- _The request_
Copy out the lines from the line with "Given: Click the 勝率 row label" to the line with "pyautogui.click(x=399, y=247)", word for word.

- _Supplied records_
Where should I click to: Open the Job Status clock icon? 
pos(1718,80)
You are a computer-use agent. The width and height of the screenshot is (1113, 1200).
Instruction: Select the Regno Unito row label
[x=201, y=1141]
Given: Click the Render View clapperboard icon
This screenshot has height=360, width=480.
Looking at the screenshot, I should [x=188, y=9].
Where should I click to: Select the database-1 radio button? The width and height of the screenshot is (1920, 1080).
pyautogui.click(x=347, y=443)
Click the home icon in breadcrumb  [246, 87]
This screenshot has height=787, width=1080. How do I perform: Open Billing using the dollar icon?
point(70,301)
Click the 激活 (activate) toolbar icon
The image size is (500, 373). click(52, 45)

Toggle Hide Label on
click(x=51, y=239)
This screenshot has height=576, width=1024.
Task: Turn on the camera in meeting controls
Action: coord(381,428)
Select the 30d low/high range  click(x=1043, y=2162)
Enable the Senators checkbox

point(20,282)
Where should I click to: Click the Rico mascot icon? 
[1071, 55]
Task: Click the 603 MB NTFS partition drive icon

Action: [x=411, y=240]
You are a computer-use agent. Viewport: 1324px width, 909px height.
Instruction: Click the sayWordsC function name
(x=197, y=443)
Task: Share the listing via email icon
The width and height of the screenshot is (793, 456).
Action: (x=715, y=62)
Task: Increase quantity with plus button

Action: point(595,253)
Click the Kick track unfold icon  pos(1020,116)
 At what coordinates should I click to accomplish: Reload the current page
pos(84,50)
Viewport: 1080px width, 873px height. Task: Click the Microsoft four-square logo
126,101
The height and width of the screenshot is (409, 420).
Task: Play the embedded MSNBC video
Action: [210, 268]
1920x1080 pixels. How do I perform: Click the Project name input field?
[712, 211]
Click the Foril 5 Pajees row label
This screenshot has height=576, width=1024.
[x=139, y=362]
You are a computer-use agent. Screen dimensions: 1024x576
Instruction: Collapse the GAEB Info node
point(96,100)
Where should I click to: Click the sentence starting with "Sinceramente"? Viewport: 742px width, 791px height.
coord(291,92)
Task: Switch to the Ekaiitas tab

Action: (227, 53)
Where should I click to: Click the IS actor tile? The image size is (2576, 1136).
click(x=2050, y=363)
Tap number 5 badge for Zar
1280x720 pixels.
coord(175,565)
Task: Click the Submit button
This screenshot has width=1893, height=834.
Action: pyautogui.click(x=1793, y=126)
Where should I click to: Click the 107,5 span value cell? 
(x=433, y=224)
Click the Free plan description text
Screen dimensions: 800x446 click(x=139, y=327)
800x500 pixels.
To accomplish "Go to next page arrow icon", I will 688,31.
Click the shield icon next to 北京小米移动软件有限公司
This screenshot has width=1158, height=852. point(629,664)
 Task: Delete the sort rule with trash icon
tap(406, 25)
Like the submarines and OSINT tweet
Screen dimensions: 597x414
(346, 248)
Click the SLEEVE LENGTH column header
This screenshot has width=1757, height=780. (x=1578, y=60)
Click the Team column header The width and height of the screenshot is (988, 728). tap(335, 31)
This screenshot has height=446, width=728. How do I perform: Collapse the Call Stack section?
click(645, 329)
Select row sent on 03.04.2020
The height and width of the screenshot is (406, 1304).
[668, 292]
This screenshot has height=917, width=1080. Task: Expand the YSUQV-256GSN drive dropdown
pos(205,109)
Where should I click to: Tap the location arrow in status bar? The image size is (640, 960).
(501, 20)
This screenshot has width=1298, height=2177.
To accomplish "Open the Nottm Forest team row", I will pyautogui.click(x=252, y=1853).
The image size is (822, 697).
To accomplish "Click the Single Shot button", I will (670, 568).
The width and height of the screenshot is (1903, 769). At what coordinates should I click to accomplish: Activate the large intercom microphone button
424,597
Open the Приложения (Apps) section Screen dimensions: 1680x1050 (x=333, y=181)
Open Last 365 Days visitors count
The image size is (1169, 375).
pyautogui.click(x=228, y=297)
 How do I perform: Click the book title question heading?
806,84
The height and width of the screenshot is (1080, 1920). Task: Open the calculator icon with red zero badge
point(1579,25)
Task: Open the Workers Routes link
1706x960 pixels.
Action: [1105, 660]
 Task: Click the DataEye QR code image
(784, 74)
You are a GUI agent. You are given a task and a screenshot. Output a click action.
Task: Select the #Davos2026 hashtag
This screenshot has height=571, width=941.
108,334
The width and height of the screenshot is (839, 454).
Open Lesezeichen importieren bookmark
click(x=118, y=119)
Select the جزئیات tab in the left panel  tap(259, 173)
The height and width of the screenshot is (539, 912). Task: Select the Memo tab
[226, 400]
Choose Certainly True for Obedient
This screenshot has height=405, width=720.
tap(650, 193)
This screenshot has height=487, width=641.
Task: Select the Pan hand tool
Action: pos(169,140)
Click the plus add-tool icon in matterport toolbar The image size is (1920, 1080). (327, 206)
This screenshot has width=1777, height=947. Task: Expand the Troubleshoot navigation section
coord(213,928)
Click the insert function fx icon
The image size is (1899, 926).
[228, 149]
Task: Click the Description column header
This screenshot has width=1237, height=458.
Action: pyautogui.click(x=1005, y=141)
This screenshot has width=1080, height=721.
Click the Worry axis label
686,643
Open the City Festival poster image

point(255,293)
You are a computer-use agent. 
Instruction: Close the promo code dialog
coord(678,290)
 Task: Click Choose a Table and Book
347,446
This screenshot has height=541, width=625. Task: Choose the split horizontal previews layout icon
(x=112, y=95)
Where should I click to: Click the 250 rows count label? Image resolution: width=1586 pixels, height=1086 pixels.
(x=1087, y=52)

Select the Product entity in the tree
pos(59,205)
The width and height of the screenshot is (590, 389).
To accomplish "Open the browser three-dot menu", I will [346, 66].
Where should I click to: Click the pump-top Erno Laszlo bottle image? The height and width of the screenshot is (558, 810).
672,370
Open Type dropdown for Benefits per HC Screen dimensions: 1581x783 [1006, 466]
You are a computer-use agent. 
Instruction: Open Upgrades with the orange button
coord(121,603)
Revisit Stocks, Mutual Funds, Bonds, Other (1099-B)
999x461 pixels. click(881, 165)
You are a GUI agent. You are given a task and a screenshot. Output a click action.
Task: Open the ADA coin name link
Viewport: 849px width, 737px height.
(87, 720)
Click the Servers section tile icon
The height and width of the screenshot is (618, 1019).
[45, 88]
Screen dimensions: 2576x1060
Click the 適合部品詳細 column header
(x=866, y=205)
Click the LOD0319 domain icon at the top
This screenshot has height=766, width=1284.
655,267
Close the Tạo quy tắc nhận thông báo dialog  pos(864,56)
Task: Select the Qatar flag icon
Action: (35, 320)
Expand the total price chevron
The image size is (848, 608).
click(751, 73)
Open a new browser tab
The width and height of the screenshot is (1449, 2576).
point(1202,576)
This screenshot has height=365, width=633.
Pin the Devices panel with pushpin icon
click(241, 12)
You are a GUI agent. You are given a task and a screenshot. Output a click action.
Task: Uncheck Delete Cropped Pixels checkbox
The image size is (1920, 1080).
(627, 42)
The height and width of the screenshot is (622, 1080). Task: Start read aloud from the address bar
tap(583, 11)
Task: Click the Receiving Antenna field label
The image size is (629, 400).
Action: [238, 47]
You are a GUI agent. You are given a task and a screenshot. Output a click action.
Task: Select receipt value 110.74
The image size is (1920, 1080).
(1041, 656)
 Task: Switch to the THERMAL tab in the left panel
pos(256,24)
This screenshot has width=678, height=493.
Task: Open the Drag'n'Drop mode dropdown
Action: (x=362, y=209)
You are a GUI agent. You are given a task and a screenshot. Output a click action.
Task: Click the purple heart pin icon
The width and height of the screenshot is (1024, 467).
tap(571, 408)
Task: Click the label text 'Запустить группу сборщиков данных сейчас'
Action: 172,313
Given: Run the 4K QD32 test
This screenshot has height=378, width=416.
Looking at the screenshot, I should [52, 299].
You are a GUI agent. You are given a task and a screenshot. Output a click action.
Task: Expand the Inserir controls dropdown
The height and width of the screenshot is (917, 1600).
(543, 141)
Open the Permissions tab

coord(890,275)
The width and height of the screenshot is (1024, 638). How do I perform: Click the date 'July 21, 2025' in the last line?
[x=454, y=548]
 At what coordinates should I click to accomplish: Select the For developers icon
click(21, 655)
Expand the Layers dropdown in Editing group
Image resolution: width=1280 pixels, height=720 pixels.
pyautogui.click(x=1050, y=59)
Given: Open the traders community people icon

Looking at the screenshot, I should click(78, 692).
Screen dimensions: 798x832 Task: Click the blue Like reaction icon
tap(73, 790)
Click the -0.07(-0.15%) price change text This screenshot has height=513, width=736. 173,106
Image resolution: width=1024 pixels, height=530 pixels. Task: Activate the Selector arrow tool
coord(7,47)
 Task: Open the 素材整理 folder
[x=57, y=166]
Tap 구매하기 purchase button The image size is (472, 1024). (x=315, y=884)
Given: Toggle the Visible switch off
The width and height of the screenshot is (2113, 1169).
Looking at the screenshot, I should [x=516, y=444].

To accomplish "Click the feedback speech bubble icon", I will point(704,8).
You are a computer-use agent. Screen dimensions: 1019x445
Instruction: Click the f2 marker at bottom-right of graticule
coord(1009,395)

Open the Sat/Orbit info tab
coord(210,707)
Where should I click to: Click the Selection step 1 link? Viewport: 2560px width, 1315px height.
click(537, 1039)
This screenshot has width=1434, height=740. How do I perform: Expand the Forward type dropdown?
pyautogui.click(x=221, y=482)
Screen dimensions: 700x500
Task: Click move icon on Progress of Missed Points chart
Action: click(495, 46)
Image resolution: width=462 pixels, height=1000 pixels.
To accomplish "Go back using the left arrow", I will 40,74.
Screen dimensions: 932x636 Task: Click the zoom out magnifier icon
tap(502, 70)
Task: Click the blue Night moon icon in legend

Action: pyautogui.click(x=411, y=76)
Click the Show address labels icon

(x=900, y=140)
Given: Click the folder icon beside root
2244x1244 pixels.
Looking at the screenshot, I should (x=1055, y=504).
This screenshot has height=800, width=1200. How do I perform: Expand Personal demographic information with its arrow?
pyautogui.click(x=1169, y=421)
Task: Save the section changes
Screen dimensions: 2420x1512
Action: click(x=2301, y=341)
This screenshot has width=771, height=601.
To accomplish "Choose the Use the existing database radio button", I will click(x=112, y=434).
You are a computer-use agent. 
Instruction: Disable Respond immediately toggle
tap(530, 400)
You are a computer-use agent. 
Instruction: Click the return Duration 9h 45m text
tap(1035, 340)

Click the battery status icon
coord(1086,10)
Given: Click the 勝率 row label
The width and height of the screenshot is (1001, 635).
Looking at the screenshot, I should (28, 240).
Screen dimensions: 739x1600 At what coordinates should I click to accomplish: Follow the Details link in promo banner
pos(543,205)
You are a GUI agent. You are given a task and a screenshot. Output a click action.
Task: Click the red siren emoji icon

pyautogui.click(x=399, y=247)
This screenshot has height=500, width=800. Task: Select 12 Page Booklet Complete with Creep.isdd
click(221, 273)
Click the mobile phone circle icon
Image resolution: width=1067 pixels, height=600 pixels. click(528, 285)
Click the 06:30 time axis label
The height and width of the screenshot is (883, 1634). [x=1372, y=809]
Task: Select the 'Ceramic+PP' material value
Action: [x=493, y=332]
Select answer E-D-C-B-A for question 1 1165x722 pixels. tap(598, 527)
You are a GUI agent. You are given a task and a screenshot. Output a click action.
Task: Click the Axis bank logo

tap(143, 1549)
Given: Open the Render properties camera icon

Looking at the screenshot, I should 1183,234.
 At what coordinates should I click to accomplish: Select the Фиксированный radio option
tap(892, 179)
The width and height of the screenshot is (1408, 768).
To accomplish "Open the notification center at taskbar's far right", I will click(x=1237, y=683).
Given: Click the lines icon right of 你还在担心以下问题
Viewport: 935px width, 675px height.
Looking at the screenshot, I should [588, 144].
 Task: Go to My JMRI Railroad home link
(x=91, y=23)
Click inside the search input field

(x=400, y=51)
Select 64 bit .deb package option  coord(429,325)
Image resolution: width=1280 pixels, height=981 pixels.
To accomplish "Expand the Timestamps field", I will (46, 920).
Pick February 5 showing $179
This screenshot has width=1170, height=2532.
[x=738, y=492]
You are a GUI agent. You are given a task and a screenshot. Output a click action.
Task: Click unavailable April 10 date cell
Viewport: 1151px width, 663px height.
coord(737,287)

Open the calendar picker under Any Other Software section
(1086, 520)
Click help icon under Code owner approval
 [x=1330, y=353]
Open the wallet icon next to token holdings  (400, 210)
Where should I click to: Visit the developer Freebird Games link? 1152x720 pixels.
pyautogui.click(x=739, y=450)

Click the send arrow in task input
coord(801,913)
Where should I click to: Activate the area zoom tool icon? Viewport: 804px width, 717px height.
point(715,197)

- _Exercise output_
Given: Click the 勝率 row label
The width and height of the screenshot is (1001, 635).
Looking at the screenshot, I should (28, 240).
Screen dimensions: 739x1600 At what coordinates should I click to accomplish: Follow the Details link in promo banner
pos(543,205)
You are a GUI agent. You are given a task and a screenshot. Output a click action.
Task: Click the red siren emoji icon

pyautogui.click(x=399, y=247)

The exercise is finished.